**EXERCISE:** Recast everything in the listing from the line containing "Open the Service Type dropdown" down through the line containing "coord(546,287)" as a numbered list, one entry per line, omitting blank lines. Include both of those lines and nothing outside them.

┏━━

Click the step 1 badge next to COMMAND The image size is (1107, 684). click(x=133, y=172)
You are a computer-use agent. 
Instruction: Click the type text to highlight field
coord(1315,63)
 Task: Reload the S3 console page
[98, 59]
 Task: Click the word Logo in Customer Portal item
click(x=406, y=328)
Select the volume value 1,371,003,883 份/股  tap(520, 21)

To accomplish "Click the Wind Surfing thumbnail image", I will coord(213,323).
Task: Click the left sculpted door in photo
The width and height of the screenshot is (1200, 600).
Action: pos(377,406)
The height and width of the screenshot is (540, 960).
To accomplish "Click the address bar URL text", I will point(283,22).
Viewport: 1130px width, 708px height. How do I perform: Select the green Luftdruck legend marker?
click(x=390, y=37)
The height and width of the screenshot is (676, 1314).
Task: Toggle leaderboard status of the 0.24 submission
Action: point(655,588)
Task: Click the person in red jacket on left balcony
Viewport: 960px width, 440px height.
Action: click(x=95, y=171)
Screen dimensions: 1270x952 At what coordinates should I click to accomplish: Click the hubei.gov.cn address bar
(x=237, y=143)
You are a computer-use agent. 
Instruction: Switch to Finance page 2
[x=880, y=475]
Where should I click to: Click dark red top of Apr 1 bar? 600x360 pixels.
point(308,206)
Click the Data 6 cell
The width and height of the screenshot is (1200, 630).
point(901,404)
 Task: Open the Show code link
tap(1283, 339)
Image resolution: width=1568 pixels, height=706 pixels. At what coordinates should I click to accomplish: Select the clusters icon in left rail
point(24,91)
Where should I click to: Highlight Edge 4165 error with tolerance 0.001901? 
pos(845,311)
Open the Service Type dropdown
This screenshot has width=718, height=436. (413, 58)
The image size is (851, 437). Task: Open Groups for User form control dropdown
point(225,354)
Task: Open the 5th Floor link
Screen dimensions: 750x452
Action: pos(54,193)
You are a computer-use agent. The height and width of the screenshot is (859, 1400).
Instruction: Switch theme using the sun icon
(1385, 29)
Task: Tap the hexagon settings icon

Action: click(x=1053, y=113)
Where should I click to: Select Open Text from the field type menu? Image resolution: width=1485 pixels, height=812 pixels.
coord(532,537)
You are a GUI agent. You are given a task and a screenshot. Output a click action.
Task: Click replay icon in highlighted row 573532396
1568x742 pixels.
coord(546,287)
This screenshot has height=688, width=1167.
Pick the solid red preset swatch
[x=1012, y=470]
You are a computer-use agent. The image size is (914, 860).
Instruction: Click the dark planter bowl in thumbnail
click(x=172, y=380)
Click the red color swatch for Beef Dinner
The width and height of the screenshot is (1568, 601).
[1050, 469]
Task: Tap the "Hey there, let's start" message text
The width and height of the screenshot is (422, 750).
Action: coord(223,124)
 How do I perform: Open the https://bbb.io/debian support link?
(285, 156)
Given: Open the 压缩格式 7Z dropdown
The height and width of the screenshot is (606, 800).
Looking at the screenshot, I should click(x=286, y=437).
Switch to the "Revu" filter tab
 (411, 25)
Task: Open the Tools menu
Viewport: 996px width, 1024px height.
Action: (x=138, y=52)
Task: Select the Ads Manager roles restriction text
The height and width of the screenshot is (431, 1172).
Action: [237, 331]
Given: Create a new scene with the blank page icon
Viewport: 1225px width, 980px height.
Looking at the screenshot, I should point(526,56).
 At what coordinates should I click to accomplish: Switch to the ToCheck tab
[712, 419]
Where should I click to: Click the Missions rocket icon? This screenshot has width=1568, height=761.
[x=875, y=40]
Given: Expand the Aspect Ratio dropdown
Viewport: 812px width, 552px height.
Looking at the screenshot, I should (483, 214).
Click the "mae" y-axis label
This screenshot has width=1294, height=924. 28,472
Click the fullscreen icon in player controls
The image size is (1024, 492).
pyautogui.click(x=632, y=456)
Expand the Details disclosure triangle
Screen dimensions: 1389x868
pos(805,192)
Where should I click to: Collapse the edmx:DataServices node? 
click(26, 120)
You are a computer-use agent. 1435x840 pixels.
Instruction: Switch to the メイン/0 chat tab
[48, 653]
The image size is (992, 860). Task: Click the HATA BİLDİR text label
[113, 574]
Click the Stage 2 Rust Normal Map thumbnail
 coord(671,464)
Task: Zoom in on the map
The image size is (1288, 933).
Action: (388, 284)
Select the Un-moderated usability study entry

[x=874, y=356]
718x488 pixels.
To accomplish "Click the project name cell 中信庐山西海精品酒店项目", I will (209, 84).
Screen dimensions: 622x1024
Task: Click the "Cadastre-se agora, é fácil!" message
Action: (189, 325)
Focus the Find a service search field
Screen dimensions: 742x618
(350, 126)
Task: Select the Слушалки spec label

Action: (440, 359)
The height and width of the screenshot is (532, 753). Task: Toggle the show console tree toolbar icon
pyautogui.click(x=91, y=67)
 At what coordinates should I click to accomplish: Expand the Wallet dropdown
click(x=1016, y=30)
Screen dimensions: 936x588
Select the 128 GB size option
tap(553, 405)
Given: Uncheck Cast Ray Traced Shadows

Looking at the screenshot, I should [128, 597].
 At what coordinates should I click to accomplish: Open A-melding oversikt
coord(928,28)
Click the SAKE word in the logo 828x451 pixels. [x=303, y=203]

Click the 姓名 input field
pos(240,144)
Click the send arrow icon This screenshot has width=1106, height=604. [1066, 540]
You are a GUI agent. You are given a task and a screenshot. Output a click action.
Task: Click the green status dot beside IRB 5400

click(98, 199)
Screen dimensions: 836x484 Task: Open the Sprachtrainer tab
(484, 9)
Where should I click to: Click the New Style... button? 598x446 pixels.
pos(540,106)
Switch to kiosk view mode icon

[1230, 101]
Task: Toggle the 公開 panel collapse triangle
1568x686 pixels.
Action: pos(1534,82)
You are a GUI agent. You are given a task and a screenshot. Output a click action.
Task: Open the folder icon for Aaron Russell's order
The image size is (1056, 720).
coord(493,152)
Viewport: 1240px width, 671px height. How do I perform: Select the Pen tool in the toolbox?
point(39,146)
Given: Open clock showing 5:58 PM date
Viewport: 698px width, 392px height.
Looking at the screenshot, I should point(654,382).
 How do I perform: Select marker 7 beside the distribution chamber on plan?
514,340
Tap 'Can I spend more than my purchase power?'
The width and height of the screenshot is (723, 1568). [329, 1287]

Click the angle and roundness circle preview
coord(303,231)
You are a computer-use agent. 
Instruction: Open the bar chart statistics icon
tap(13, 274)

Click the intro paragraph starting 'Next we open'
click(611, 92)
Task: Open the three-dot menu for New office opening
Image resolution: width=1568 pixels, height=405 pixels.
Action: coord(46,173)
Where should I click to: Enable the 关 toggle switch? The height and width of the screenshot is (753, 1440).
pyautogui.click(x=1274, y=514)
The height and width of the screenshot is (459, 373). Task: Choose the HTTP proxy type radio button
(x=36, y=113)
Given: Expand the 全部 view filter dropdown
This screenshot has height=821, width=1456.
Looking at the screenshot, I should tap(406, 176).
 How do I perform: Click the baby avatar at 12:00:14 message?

┗━━

**RESULT BELOW:**
1. Open the Service Type dropdown
2. This screenshot has width=718, height=436. (413, 58)
3. The image size is (851, 437). Task: Open Groups for User form control dropdown
4. point(225,354)
5. Task: Open the 5th Floor link
6. Screen dimensions: 750x452
7. Action: pos(54,193)
8. You are a computer-use agent. The height and width of the screenshot is (859, 1400).
9. Instruction: Switch theme using the sun icon
10. (1385, 29)
11. Task: Tap the hexagon settings icon
12. Action: click(x=1053, y=113)
13. Where should I click to: Select Open Text from the field type menu? Image resolution: width=1485 pixels, height=812 pixels.
14. coord(532,537)
15. You are a GUI agent. You are given a task and a screenshot. Output a click action.
16. Task: Click replay icon in highlighted row 573532396
17. 1568x742 pixels.
18. coord(546,287)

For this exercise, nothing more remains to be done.